Diocesan News

Guatemalan Cardinal Presides on the Feast of the ‘Black Christ’

By Jazmin Rosa and Jessica Easthope

FAR ROCKAWAY — For Guatemalans in the Diocese of Brooklyn, the feast day of “The Black Christ of Esquipulas” came early this year.

The feast day is on Jan. 15, but on Jan. 3, Cardinal Alvaro Ramazzini of the Diocese of Huehuetenango in Guatemala celebrated Mass at St. Mary Star of the Sea, Far Rockaway, in observance of the feast day.

Cardinal Ramazzini visits the Diocese of Brooklyn every year. This year’s visit was particularly special because he was made a cardinal by Pope Francis in October, becoming just the fourth Guatemalan to receive the red hat.
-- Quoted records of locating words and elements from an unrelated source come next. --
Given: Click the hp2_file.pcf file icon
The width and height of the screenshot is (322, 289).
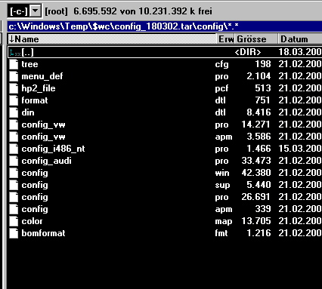Looking at the screenshot, I should [14, 88].
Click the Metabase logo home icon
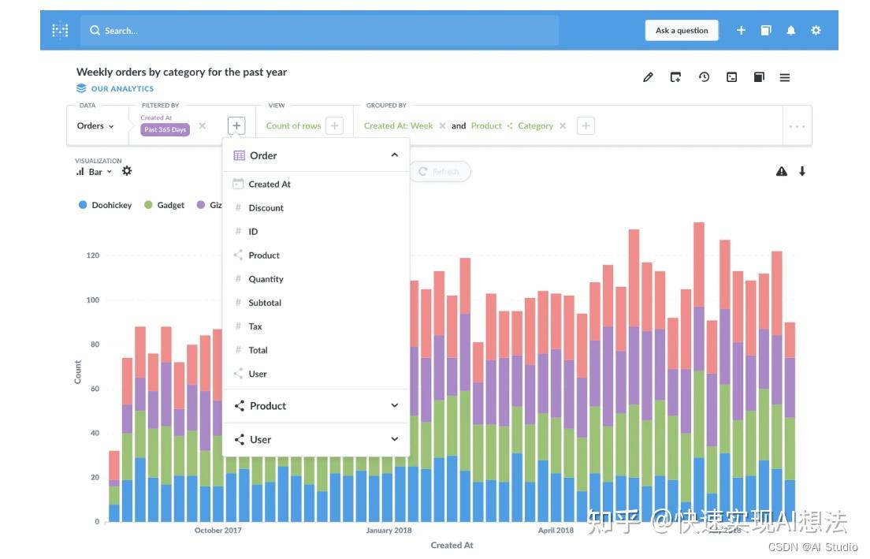Screen dimensions: 870x559 60,30
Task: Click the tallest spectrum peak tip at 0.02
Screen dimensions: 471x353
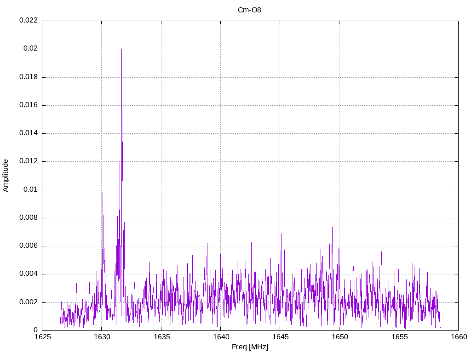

In Guatemala, the feast day of The Black Christ of Esquipulas dates back to 1594, when reportedly a wooden image of Christ was found in a cave in Esquipulas, Guatemala.

“The Señor de Esquipulas in Guatemala has a very great devotion because it is a statue of Jesus Christ, but it’s black and many people have testified he has done a lot of miracles,” Cardinal Ramazzini said.

St. Mary Star of the Sea has a replica of the image. The original sits in the Cathedral Basilica of the Black Christ of Esquipulas, which draws pilgrims from throughout Central and South America who go to the cathedral to venerate the image.

“The big feast is January 15th, but before and after, many people make a pilgrimage to Esquipulas where there is a great basilica,” Cardinal Ramazzini said.

“Many go there to confess their sins, pray and ask for favors from Jesus Christ, so it’s a big feast for all the Guatemalans, especially for those outside of Guatemala … I think the significance is hope for a solution to Guatemalan migrants, and other migrants here. They need hope, they need to have this confidence in God. God doesn’t abandon us.”

That sentiment is shared in New York City, which has a large number of immigrants from Guatemala. Cardinal Ramazzini said the city has become a shining example of embracing many cultures through faith.

“The deepest meaning of this devotion is to have hope in Christ our Savior, and this is very important, especially in the times we are living. It’s a practice of living our faith; it means this open spirit to accept the multiculturality of many people in the United States, not just Guatemalans, so this is a very good sign for me.”